Ya había visto más películas de Medem, pero Vacas estuvo en mi cabeza durante un tiempo después, por el uso de esa alegoría de una España rota y dividida, que hoy sigue pesando. Esta era la premisa de 8, el nuevo largometraje del director vasco. Por esta razón el anuncio de esta producción produjo en mí cierta alegría, a pesar de que lo último que había visto de Medem me había dejado bastante indiferente, fría o incluso enfadada. 8 podía significar el regreso del Medem que me encogió el pecho en Vacas, Los amantes del círculo polar o La ardilla roja. Sin embargo, tras la visualización del filme la sensación de enfado volvió de alguna manera.
La fuerza visual y la narrativa habían desaparecido en un conglomerado de planos secuencia que daban la sensación de estar viendo una telenovela de sobremesa, unido a una actuación de Ana Rujas, que, espléndida en otras de sus actuaciones, aquí no brillaba especialmente.
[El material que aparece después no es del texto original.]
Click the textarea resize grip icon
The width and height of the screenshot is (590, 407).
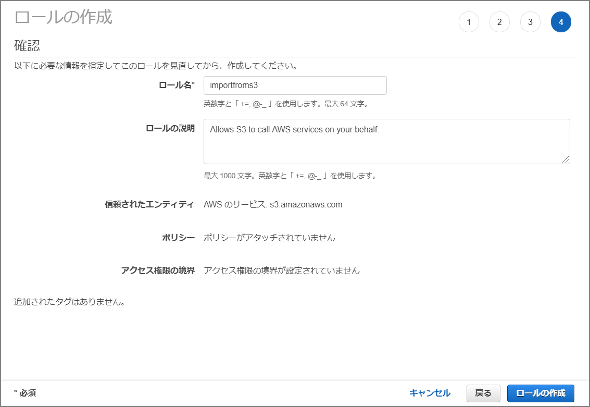click(566, 160)
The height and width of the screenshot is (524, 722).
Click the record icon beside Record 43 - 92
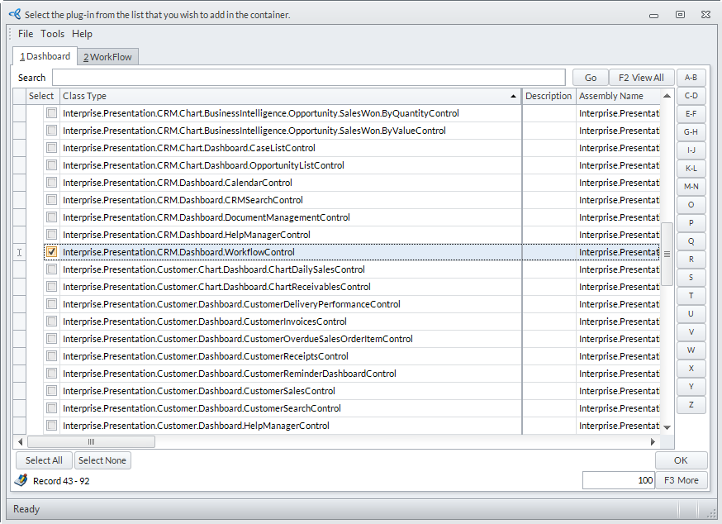[x=21, y=480]
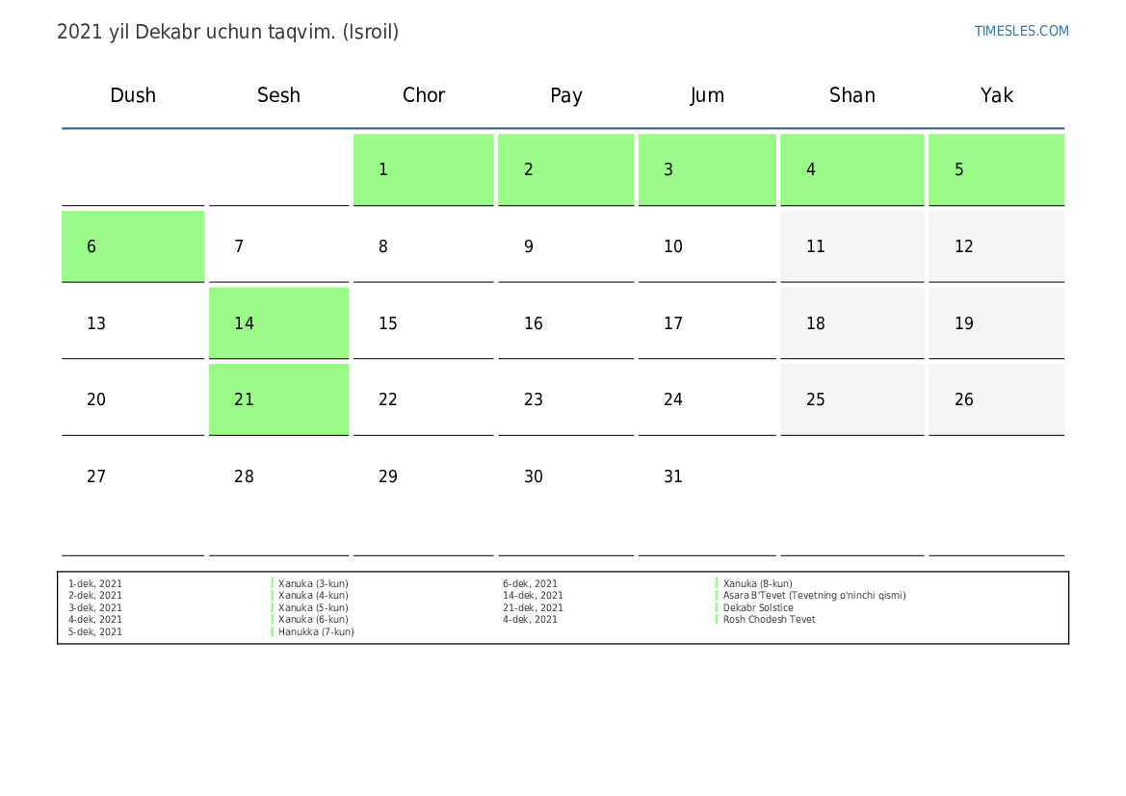Image resolution: width=1126 pixels, height=796 pixels.
Task: Choose December 21 solstice cell
Action: click(278, 399)
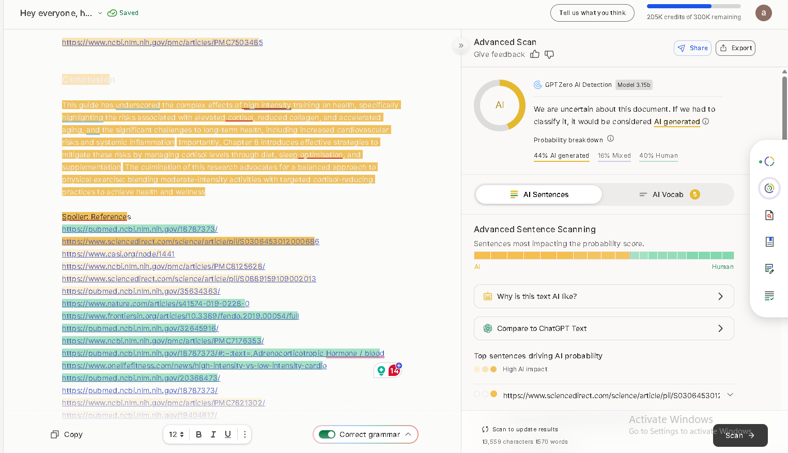The height and width of the screenshot is (453, 788).
Task: Open the user avatar in top right
Action: pyautogui.click(x=763, y=13)
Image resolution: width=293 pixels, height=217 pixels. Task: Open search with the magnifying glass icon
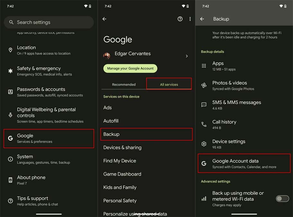pos(11,23)
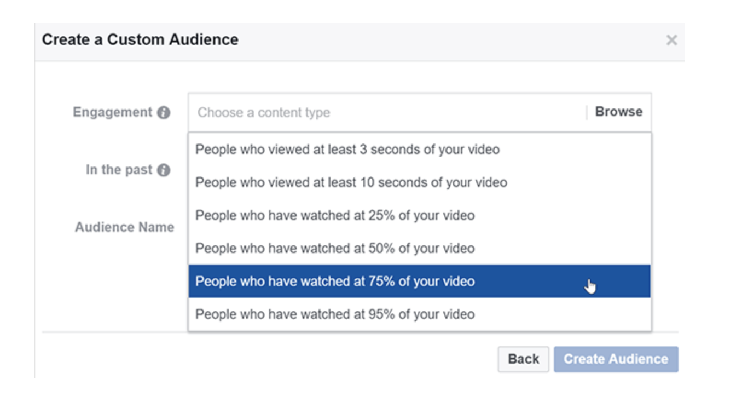This screenshot has height=402, width=742.
Task: Click the Engagement label
Action: [113, 112]
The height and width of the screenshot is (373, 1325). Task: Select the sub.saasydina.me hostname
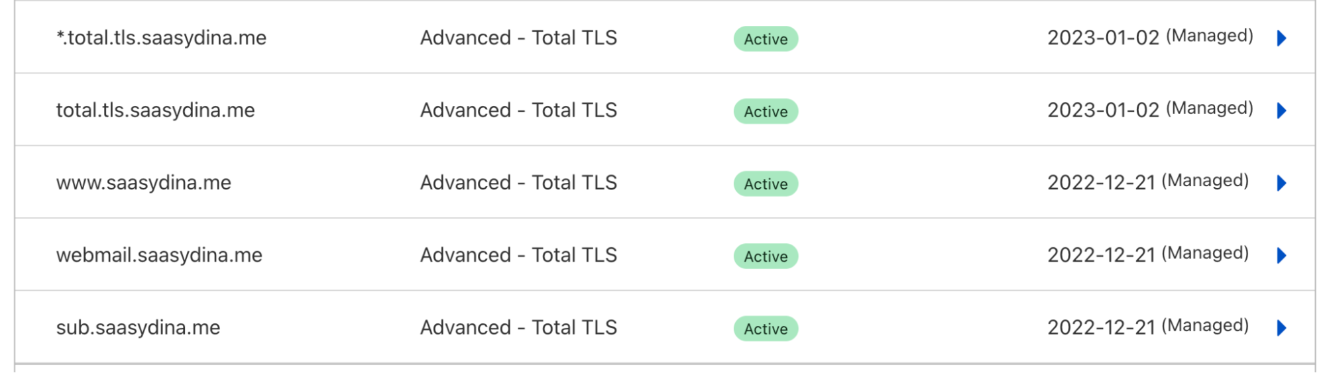[x=138, y=327]
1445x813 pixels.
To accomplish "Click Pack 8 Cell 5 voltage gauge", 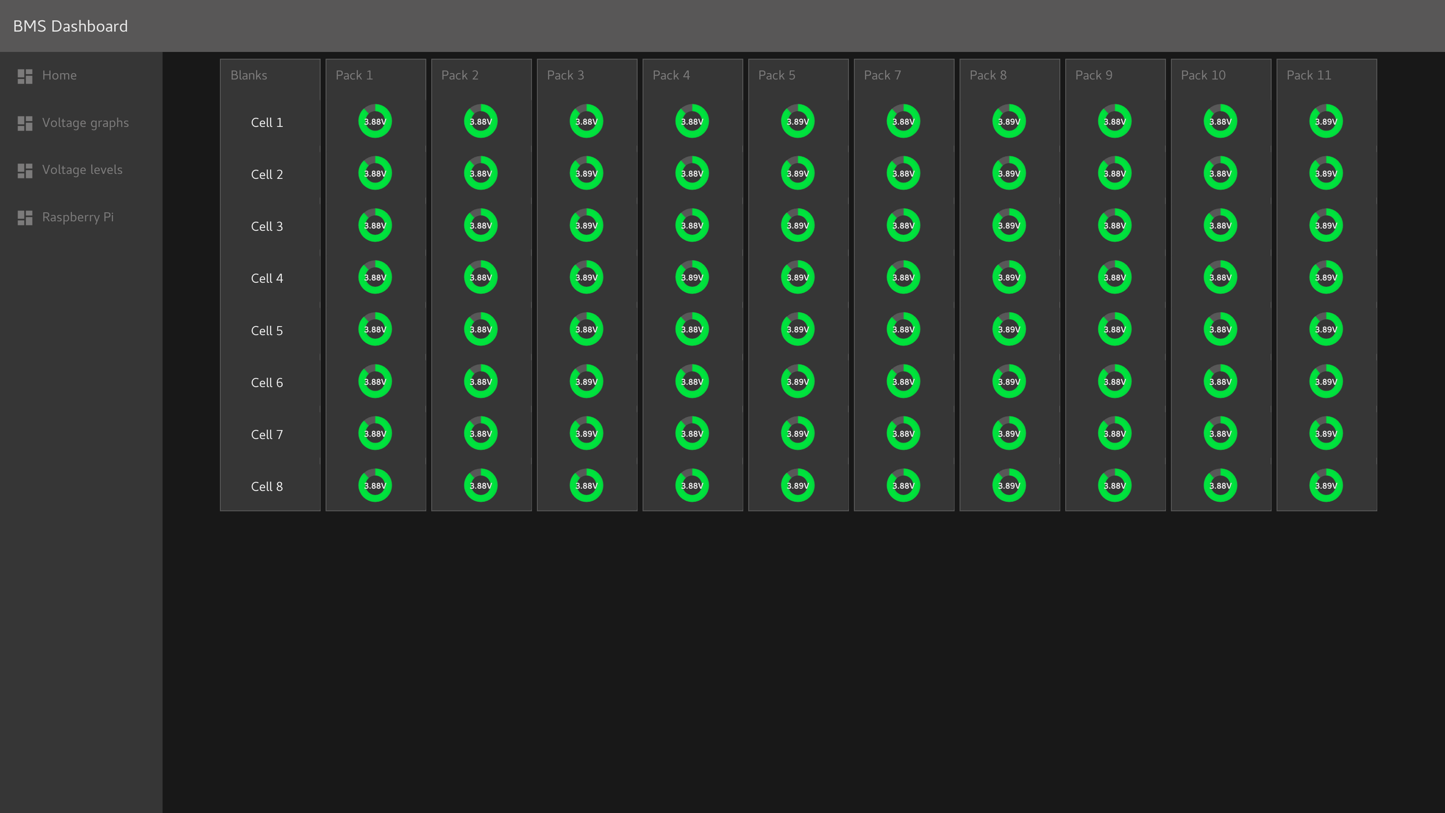I will click(x=1009, y=329).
Rujas es magnífica en teatro o en trabajos de los Javis, pero aquí se quedó corta, y produjo que la película tuviera un tono teatral que seguramente no fuera la intención principal.
Resulta que Medem ofrece aquí una visión totalmente reduccionista, plana y superficial de lo que ha sido la historia de España los últimos 90 años. Una historia que, aparentemente de amor, quiere hablar del perdón y la conciliación, del ciclo interminable de conflictos en España, con una connotación un tanto idealista, lo que provoca que los personajes sean arquetípicos y la película adquiera un tono irreal y con una moraleja que en los momentos que estamos viviendo, no sirve de nada.
Los guiones de Medem siempre me cautivaron, o quizás simplemente era una adolescente descubriendo Los amantes del círculo polar, que decidió que las palabras que escuchó iban a ser las que le iban a marcar el resto de su vida. Este guion se sintió especialmente forzado, con diálogos mal ejecutados, que, eso sí, me hicieron soltar alguna risa durante la proyección.
Pero no todo fue malo. El simbolismo del pez, de Abel y Caín, del 8, opuestos pero unidos, me hicieron fluir más fácilmente por la película y por el Manzanares. Julio sigue manteniendo parte de la poética que lo convirtió en uno de mis cineastas predilectos. La música y el sonido, quizás lo mejor de la película.
Sí hay que hablar de política, no todo es culpa de los políticos y qué mal que las últimas palabras que digas en tu vida sean «Viva Franco».